→ Passage provided:
= = = = = = =

The response to this objection is that to level this accusation is to risk seeing the world through ideological blinders. Ostensible democracies have many offices which are anti-majoritarian in nature to prevent a putatively held fear of “the tyranny of the majority.” As this magazine itself has noted, one of the explicit functions of the U.S. Constitution is, de facto, to temper the political power of the demos and concentrate political power into the hands of the gentlemen of the era.64 In our age, the bourgeoisie are these gentlemen. In the Antebellum U.S., a slaveholding aristocracy also benefited from the concentration of power. In the United States, examples of this lie in the Supreme Court, Senate, Electoral College, and certain House districts which employ extreme gerrymandering. The Supreme Court is exceptionally notable for its lack of accountability to the public. Its members are appointed by the President (who is elected by the Electoral College and not by direct popular vote) and confirmed by the Senate, not by popular vote. The Senate itself is an undemocratic institution. Its members are not beholden to a popular national vote, but only to a vote in a geographically and politically arbitrary area, as if random demarcations on the land determine a political community. But one cannot create a political community ex nihilo by drawing a line on a map. 

The existence of the Senate gives rise to an absurdity. Democracies claim to operate on the principle of “one person, one vote.” However, the Senate distorts this principle, giving more power to certain groups of people at the expense of others. Each state sends two senators to the Senate, but not all states have the same population. California, for example, counted over 39.5 million residents in the 2020 census.65 By contrast, Wyoming counted just over 575,000 residents.66 Rounding California’s population down to 39 million and Wyoming’s up to 600,000 gives the rough estimate that California’s population is over 65 times larger than Wyoming’s, entailing that the average citizen of Wyoming has 65 times more influence over the Senate than the average citizen of California. So much for “one person, one vote!”

= = = = = = =

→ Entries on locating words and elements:
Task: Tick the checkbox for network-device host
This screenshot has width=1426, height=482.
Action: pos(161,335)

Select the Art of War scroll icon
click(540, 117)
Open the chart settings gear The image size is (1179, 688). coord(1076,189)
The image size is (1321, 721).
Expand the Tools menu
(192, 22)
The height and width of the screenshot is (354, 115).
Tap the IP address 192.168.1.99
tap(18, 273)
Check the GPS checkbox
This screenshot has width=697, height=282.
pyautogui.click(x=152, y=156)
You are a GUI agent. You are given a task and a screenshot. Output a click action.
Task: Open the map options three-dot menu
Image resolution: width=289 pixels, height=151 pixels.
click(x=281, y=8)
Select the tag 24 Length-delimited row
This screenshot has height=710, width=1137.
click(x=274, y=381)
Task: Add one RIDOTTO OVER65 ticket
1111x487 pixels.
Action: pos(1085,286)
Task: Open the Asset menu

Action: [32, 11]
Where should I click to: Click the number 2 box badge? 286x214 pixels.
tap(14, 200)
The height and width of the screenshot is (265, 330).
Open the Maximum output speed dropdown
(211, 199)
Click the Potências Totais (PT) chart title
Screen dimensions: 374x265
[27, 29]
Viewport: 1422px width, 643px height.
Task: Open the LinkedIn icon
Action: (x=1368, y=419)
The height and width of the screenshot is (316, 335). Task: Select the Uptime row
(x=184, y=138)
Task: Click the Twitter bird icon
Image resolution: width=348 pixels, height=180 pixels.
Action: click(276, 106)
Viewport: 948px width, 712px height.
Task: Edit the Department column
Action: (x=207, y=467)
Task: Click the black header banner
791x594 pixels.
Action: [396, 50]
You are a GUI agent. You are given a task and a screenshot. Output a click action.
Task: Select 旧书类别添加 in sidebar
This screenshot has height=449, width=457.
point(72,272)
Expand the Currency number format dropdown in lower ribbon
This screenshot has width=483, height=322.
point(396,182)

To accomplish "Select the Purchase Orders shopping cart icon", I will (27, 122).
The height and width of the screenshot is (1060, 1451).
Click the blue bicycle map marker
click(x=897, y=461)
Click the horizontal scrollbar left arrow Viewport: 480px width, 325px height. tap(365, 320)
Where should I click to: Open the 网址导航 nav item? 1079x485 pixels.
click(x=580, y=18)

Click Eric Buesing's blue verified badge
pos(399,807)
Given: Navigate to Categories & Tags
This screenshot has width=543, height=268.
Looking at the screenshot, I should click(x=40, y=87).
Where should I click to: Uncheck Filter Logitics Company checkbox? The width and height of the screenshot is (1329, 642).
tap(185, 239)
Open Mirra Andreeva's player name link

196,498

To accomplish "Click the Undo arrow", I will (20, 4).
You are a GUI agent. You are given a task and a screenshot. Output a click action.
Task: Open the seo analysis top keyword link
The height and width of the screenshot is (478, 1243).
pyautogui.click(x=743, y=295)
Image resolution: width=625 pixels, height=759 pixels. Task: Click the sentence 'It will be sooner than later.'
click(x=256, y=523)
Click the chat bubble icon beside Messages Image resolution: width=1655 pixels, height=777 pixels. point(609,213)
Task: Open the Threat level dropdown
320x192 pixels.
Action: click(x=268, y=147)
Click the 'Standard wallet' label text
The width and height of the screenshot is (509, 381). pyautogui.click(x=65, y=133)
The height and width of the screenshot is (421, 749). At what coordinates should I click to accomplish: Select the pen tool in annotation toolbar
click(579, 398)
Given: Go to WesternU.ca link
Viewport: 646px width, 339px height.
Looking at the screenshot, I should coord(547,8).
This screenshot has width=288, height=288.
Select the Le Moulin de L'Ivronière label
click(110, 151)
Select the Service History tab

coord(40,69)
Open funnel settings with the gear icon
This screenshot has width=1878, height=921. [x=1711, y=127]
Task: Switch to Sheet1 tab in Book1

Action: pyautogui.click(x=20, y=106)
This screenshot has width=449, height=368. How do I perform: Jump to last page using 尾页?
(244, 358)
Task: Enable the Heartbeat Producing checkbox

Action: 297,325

= = = = = = =

→ Objective 1: Please extract the lines of the listing starting at its first line and ending at the line containing "pyautogui.click(x=152, y=156)", reproducing them without change.
→ Objective 2: Continue the passage on the U.S. Senate.
The passage on the U.S. Senate and the listing have no connection to each other.

→ Task response 1:
Task: Tick the checkbox for network-device host
This screenshot has width=1426, height=482.
Action: pos(161,335)

Select the Art of War scroll icon
click(540, 117)
Open the chart settings gear The image size is (1179, 688). coord(1076,189)
The image size is (1321, 721).
Expand the Tools menu
(192, 22)
The height and width of the screenshot is (354, 115).
Tap the IP address 192.168.1.99
tap(18, 273)
Check the GPS checkbox
This screenshot has width=697, height=282.
pyautogui.click(x=152, y=156)

→ Task response 2:
The Senate and Supreme Court are thus institutions that fly in the face of the principle of “one person, one vote.” Yet the existence of these offices does not undermine the frequency with which liberals of all stripes call the United States a democracy. 

The preceding discussion justifies two further claims. First, when using Machiavelli to analyze political structures, the claim that the state and the law are biased forces which favor one class over another becomes obvious. Gramsci, picking up the Machiavellian thread in the era of Mussolini, notes that “every State tends to create and maintain a certain type of civilization and citizen… and to eliminate certain customs and attitudes and disseminate others.”67 The Law, he notes, is the State’s “instrument for this purpose.”68 Gramsci himself was a victim of such bias. The Mussolini regime sentenced him to life imprisonment because of his political orientation. In our era, the type of civilization that the State upholds via law is bourgeois civilization. A particularly egregious example of this phenomenon occurs in Nestlé USA, Inc. v. Doe, 593 U. S. 19-416 (2021). In Nestlé, anonymous citizens of the Ivory Coast sought relief in U.S. courts under the Alien Tort Claims Act, asserting that Nestle USA aided and abetted their childhood enslavement. Justice Thomas, writing for the 8-1 majority, opined that the act did not allow for a U.S. court to deal with the case, as the harm of enslavement occurred in Ivory Coast. What is interesting about this particular case is that Thomas lets the mask slip, revealing that part of the true motivation behind limiting the jurisdiction of U.S. courts is that doing so helps protect capital from suits brought forth from Third World labor:

This suit illustrates the point, for the allegations here implicate a partnership… between the Department of Labor, petitioners, and the Government of Ivory Coast. Under that partnership, petitioners provide material resources and training to cocoa farmers in Ivory Coast—the same kinds of activity that respondents contend make petitioners liable for violations of international law. Companies or individuals may be less likely to engage in intergovernmental efforts if they fear those activities will subject them to private suits [emphasis mine].69

In lay terms, this states that the court should not hear the case because doing so would disincentivize companies from profiting from unfree labor. This case, however, is but one example of the overall trend which one can see generally – namely, that the legal and political system in the United States is, de facto, of the bourgeoisie, by the bourgeoisie, and for the bourgeoisie.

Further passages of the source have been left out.